Returns fmt: 'android-key' when Play Integrity is available, or fmt: 'packed' on older Android. The BE flag (bit 3) and BS flag (bit 4) in authData byte 32 reflect whether the credential is backed up to Google Password Manager.

Windows Hello (platform authenticator)

Returns fmt: 'tpm' with AIK certificates. The challenge-response authentication flow page documents the specific CTAP2 transport details. UV is set when Windows Hello PIN or biometric is used. signCount increments monotonically — treat decrement as a clone signal.


Pitfalls and Security Hardening

1. Accepting none attestation in regulated environments Root cause: defaulting to attestation: 'none' to maximise authenticator compatibility, without a tiered policy. Mitigation: implement dynamic attestation policy routing based on user risk tier — require direct for financial, healthcare, and government flows; allow none only for low-risk consumer tiers.

2. Weak challenge entropy Root cause: using predictable values (timestamps, sequential integers) or PRNG instead of CSPRNG for challenge generation. Mitigation: use crypto.randomBytes(32) (Node.js) or crypto.getRandomValues(new Uint8Array(32)) (browser). Never reuse challenges. For details, see best practices for FIDO2 challenge generation.

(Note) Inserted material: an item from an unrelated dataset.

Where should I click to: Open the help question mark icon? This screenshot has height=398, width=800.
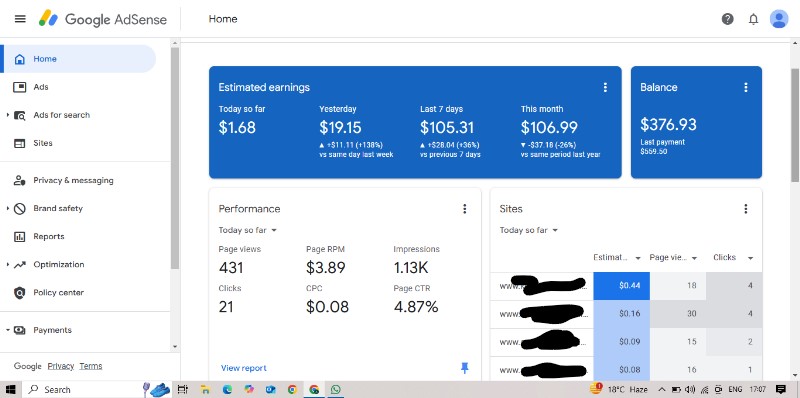tap(728, 19)
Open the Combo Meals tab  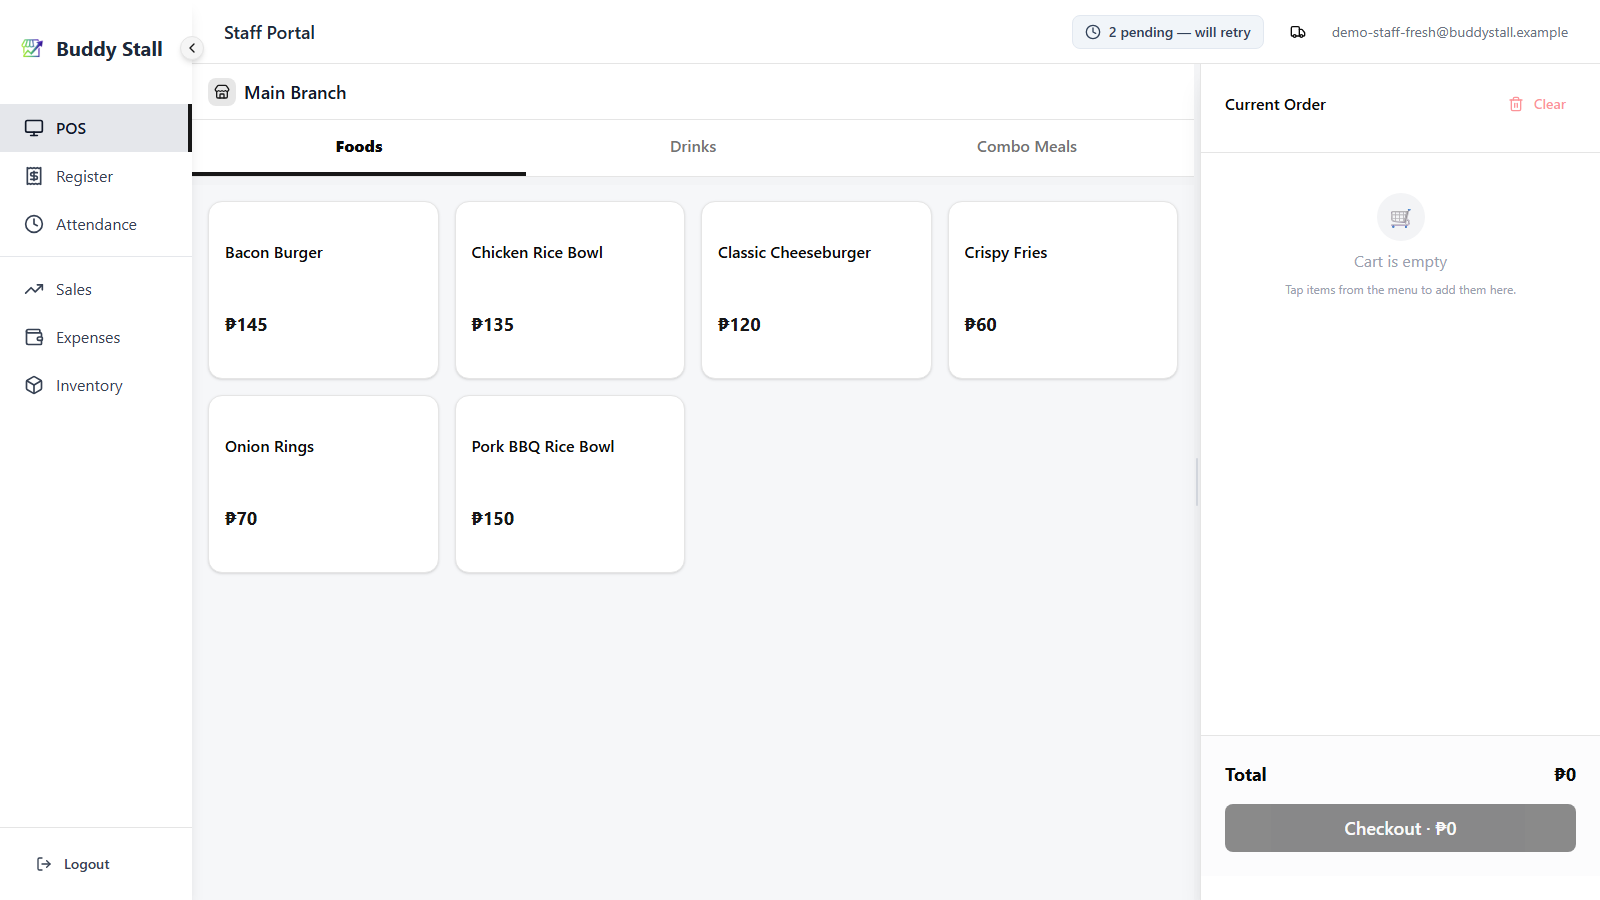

3. Ignoring signCount on synced passkeys Root cause: rejecting assertions because the synced passkey returns signCount === 0, or treating a missing increment as a clone signal on platform authenticators. Mitigation: treat signCount === 0 as “counter not supported” (spec-compliant for iCloud/Google Password Manager); only flag a regression when a previously non-zero counter decreases.

4. Conflating UV with user authentication Root cause: assuming that because UP (user present) is set, the user was verified. An authenticator satisfies UP with a simple touch; UV requires PIN or biometric. Mitigation: enforce userVerification: 'required' in PublicKeyCredentialRequestOptions and verify the UV flag is set server-side on every assertion.

5. Stale AAGUID metadata cache Root cause: querying FIDO MDS3 at deploy time and caching indefinitely, missing new revocations. Mitigation: refresh MDS3 metadata on the nextUpdate date in the BLOB; re-check stored AAGUIDs for revocation during scheduled maintenance windows.

6. Origin comparison using prefix or substring matching Root cause: checking that clientDataJSON.origin contains the expected domain rather than performing exact equality. Mitigation: compare clientDataJSON.origin byte-for-byte (===) against the pre-configured RP origin including scheme and port. See validating attestation statements on the server for a production checklist.